The word is derived from the Latin dominus, meaning lord or master, as an owner versus his slave — this had been used sycophantically to address emperors from the Julio-Claudian (first) dynasty on, but not used by them as a style — Tiberius in particular is said to have reviled it openly. It became common under Diocletian, who is therefore a logical choice as the first ruler of the 'early' dominate. Historian David Potter describes the transformation of Government under Diocletian when describing the shifts in imagery the Emperor used to display his power (in this case the building of a huge new palace at Sirmium):

The style of Government so memorably described by Marcus, whereby the emperor sought to show himself as a model of correct aristocratic deportment, had given way to a style in which the emperor was seen to be distinct from all other mortals. His house could no longer be a grander version of houses that other people might live in: it, like him, had to be different.

The first phase of Imperial government, known as the Principate, when the formalities of the constitutionally-never-abolished republic were still very much the 'politically correct' image, has also often been said to have ended after the Third Century Crisis of 235–284, which concluded when Diocletian established himself as Emperor. Moving the notion of the Emperor away from the republican forms of the Empire's first three centuries, Diocletian introduced a novel system of joint rule by four, the tetrarchy, and he and his colleagues and his successors (in two imperial territories, east and west, not four) chose to stop using the title princeps, instead openly displaying the naked face of Imperial power and adopting a Hellenistic style of government more influenced by the veneration of the Eastern potentates of ancient Egypt and Persia than by the heritage of civic collegiality amongst the governing class passed down from the days of the 'uncrowned' Roman Republic.

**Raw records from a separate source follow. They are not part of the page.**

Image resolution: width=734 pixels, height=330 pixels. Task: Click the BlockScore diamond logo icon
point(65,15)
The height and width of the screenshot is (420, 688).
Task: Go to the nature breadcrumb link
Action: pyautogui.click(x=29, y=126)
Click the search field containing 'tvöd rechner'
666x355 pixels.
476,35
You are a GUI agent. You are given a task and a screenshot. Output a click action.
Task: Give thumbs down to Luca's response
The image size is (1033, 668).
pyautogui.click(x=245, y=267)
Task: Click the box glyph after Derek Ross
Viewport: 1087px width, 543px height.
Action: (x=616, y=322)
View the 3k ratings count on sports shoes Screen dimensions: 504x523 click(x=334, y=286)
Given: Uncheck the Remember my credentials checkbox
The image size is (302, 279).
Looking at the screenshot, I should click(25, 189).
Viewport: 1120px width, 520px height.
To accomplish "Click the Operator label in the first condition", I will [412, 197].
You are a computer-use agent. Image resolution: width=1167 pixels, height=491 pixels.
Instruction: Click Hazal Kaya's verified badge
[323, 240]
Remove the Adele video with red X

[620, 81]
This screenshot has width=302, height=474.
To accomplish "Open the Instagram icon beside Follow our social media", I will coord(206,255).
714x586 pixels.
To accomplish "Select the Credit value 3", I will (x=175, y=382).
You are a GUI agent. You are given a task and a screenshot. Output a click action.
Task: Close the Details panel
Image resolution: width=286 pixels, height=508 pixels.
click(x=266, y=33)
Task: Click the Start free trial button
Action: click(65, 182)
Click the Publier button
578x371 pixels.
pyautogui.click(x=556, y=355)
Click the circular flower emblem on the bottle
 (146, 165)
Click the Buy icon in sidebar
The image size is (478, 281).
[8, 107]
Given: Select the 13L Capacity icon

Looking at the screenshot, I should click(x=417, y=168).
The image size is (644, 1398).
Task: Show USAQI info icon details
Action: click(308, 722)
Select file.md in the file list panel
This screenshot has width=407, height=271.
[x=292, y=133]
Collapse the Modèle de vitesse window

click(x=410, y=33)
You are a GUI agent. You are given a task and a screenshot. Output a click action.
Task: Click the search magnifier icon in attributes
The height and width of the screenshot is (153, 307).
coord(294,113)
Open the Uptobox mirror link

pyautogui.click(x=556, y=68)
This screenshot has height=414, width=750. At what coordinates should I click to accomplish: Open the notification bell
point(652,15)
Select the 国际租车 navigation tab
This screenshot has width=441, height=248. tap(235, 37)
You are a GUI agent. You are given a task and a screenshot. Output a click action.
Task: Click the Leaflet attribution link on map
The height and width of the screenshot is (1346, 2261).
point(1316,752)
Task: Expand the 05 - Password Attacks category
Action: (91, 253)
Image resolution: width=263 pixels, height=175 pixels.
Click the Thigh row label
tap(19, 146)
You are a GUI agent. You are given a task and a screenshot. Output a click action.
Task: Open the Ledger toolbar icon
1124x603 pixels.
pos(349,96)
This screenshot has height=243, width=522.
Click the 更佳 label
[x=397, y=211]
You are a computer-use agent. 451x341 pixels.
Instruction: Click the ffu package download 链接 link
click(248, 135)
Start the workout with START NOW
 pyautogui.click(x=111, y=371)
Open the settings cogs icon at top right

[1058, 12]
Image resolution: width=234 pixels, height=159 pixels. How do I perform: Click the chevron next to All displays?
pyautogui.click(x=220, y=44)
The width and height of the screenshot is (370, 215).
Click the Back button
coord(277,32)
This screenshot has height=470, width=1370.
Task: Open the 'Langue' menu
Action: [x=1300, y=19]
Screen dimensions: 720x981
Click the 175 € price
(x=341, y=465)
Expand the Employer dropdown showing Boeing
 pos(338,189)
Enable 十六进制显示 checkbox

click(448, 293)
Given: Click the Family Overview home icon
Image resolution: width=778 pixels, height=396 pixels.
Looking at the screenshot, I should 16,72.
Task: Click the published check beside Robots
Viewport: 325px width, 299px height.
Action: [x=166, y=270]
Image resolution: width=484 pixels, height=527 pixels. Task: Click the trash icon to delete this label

  • Arguably, more crucial than the chosen title was the earlier adoption of a divine status as divus, originally a posthumous exceptional honour awarded by the senate, later granted to the living emperor (and some members of his dynasty), becoming an unwritten prerogative of the crown.
  • Another clear symptom of the upgrading of the imperial status was that he came to incarnate the notion (abstract under the uncrowned republic) of the majesty of Rome, so that lese majeste became high treason.
  • Contemporary historians reject the interpretation of the transition from Principate to Dominate as a clear, easily definable break (cf. Late Antiquity). Rather, they now characterise it as a much more subtle, gradual transformation, in which Diocletian's reforms of the Imperial office, while significant, are but one point on a sliding scale. Nevertheless, the distinction between two primary phases of Imperial government in Rome remains an important and useful one.